Flow organization near shear layers in turbulent wall-bounded flows

Abstract

Coherent vortex clusters are extracted from a boundary layer direct numerical simulation database by means of conditional averages associated with the local occurrence of strong shear layers, extending the work of Klewicki and Hirschi (J. C. Klewicki and C. R. Hirschi, Flow field properties local to near-wall shear layers in a low Reynolds number turbulent boundary layer, Phys. Fluids 16 (2004), p. 4163). The results support strong association between shear layers and vortex tubes, and suggest that latter are primarily produced upon roll-up of vortex sheets. Four configurations, which are characterized in terms of the vorticity field geometry and their contribution to the turbulent shear stress and skin friction, are recovered.
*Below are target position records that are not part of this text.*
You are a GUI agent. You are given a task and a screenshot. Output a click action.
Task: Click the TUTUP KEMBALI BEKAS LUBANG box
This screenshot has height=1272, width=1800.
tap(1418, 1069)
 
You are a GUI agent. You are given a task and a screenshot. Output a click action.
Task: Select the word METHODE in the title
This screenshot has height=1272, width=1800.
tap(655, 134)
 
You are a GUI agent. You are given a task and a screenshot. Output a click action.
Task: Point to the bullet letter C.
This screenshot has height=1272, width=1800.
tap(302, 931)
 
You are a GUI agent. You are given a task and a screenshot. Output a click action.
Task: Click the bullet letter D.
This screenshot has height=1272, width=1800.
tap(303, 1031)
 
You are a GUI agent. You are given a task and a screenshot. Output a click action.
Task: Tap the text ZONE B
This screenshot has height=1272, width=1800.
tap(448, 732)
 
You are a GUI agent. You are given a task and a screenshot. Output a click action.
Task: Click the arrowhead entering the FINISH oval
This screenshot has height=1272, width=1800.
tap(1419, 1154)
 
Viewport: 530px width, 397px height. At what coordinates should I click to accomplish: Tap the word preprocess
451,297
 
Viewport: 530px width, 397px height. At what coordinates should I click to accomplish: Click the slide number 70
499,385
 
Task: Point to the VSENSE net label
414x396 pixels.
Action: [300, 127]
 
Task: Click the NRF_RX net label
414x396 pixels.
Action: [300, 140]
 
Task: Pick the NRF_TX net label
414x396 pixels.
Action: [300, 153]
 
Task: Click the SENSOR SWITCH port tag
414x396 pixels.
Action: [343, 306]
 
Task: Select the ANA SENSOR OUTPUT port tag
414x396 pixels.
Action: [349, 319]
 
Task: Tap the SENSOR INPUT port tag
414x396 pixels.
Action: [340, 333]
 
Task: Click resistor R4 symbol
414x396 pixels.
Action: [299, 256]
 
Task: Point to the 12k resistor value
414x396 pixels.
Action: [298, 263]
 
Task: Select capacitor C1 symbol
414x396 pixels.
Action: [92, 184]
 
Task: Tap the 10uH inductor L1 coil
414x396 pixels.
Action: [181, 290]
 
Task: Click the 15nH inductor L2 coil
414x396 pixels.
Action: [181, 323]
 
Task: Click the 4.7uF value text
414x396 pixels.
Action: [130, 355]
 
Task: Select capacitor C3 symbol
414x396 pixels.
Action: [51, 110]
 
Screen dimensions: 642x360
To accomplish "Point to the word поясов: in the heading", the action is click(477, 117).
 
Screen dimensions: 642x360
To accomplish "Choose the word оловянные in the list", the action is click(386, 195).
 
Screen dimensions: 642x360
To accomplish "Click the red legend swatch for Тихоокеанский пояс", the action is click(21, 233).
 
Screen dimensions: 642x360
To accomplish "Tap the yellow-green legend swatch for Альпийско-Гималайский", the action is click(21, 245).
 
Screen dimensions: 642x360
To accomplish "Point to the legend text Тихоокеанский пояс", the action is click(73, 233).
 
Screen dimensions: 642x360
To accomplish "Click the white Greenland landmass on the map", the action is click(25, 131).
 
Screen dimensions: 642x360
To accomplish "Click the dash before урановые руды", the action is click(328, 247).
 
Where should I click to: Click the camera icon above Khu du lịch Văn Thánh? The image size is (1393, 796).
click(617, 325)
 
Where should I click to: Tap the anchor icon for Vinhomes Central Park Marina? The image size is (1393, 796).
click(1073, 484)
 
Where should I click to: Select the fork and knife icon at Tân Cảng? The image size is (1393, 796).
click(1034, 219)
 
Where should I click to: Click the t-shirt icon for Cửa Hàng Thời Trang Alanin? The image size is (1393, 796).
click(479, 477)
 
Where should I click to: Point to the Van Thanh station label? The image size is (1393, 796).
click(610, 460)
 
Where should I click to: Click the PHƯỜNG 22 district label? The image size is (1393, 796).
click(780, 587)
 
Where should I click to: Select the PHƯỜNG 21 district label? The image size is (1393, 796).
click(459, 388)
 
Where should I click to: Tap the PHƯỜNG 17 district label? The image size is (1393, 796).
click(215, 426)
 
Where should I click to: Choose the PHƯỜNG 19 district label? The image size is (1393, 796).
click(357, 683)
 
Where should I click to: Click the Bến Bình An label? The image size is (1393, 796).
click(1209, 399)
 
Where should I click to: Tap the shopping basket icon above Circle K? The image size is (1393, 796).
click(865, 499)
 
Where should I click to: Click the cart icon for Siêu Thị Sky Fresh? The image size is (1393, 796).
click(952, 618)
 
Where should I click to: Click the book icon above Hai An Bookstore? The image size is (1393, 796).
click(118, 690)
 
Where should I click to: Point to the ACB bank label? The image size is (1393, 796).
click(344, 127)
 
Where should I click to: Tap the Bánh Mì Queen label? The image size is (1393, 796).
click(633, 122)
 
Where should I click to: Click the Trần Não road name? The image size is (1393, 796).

The vortex modes associated with streamwise and wall-normal aligned shear layers resemble symmetric and one-legged hairpin vortices, and suggest that inner–outer layers interactions may be important in stimulating the eruption of near-wall shear layers. The modes associated with quasi-longitudinal shear layers closely recall the staggered vortices arrangement proposed in models of wall turbulence self-sustainment (J. Jeong, F. Hussain, W. Schoppa, and J. Kim, Coherent structures near the wall in a turbulent channel flow, J. Fluid Mech. 332 (1997), p. 185), and also highlight a mechanism of generation of secondary vorticity through a rubbing effect (P. Orlandi, Vortex dipole rebound from a wall, Phys. Fluids A 2 (1990), p. 1429).